» **WORK TASK**
Every record, from first to last, should be retyped word for word.

» **DATA TO EXAMINE**
•••••

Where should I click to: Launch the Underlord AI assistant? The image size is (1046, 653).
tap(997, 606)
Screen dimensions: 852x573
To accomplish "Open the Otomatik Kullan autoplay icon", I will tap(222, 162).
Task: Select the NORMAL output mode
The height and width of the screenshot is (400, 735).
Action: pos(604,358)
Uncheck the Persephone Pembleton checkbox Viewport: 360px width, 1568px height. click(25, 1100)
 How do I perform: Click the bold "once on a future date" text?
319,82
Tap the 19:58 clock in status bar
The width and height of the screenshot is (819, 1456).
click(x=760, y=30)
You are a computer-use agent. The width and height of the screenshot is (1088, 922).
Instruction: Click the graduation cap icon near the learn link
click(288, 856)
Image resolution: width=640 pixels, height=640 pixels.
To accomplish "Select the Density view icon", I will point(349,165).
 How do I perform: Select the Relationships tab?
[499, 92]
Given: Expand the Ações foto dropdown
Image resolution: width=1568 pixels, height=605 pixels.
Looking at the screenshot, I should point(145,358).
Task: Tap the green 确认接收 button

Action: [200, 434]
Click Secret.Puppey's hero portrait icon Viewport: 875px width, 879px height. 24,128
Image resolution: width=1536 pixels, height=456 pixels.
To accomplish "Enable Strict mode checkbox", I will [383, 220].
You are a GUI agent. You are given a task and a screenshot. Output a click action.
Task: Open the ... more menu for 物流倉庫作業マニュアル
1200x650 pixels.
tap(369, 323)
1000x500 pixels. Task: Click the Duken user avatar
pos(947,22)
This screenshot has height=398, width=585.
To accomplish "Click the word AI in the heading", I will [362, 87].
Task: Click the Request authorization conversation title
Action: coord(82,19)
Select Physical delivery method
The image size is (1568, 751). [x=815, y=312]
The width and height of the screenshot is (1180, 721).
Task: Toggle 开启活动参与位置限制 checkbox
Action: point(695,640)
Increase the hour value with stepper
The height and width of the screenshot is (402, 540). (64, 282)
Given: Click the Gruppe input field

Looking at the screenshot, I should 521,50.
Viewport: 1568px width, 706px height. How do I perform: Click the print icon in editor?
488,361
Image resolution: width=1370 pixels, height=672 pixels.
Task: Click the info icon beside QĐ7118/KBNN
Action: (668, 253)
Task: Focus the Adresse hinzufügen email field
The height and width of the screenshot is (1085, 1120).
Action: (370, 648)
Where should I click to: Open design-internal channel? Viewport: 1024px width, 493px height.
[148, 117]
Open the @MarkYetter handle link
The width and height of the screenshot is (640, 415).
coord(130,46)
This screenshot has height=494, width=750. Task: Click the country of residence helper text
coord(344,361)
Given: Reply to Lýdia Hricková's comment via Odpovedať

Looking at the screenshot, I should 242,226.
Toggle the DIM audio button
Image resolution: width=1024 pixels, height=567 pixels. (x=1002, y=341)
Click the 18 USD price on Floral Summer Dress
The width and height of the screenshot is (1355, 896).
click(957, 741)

•••••

» **RESPONSE AREA**
Where should I click to: Launch the Underlord AI assistant? The image size is (1046, 653).
tap(997, 606)
Screen dimensions: 852x573
To accomplish "Open the Otomatik Kullan autoplay icon", I will tap(222, 162).
Task: Select the NORMAL output mode
The height and width of the screenshot is (400, 735).
Action: pos(604,358)
Uncheck the Persephone Pembleton checkbox Viewport: 360px width, 1568px height. click(25, 1100)
 How do I perform: Click the bold "once on a future date" text?
319,82
Tap the 19:58 clock in status bar
The width and height of the screenshot is (819, 1456).
click(x=760, y=30)
You are a computer-use agent. The width and height of the screenshot is (1088, 922).
Instruction: Click the graduation cap icon near the learn link
click(288, 856)
Image resolution: width=640 pixels, height=640 pixels.
To accomplish "Select the Density view icon", I will point(349,165).
 How do I perform: Select the Relationships tab?
[499, 92]
Given: Expand the Ações foto dropdown
Image resolution: width=1568 pixels, height=605 pixels.
Looking at the screenshot, I should point(145,358).
Task: Tap the green 确认接收 button

Action: [200, 434]
Click Secret.Puppey's hero portrait icon Viewport: 875px width, 879px height. 24,128
Image resolution: width=1536 pixels, height=456 pixels.
To accomplish "Enable Strict mode checkbox", I will [383, 220].
You are a GUI agent. You are given a task and a screenshot. Output a click action.
Task: Open the ... more menu for 物流倉庫作業マニュアル
1200x650 pixels.
tap(369, 323)
1000x500 pixels. Task: Click the Duken user avatar
pos(947,22)
This screenshot has height=398, width=585.
To accomplish "Click the word AI in the heading", I will [362, 87].
Task: Click the Request authorization conversation title
Action: coord(82,19)
Select Physical delivery method
The image size is (1568, 751). [x=815, y=312]
The width and height of the screenshot is (1180, 721).
Task: Toggle 开启活动参与位置限制 checkbox
Action: point(695,640)
Increase the hour value with stepper
The height and width of the screenshot is (402, 540). (64, 282)
Given: Click the Gruppe input field

Looking at the screenshot, I should 521,50.
Viewport: 1568px width, 706px height. How do I perform: Click the print icon in editor?
488,361
Image resolution: width=1370 pixels, height=672 pixels.
Task: Click the info icon beside QĐ7118/KBNN
Action: (668, 253)
Task: Focus the Adresse hinzufügen email field
The height and width of the screenshot is (1085, 1120).
Action: (370, 648)
Where should I click to: Open design-internal channel? Viewport: 1024px width, 493px height.
[148, 117]
Open the @MarkYetter handle link
The width and height of the screenshot is (640, 415).
coord(130,46)
This screenshot has height=494, width=750. Task: Click the country of residence helper text
coord(344,361)
Given: Reply to Lýdia Hricková's comment via Odpovedať

Looking at the screenshot, I should 242,226.
Toggle the DIM audio button
Image resolution: width=1024 pixels, height=567 pixels. (x=1002, y=341)
Click the 18 USD price on Floral Summer Dress
The width and height of the screenshot is (1355, 896).
click(957, 741)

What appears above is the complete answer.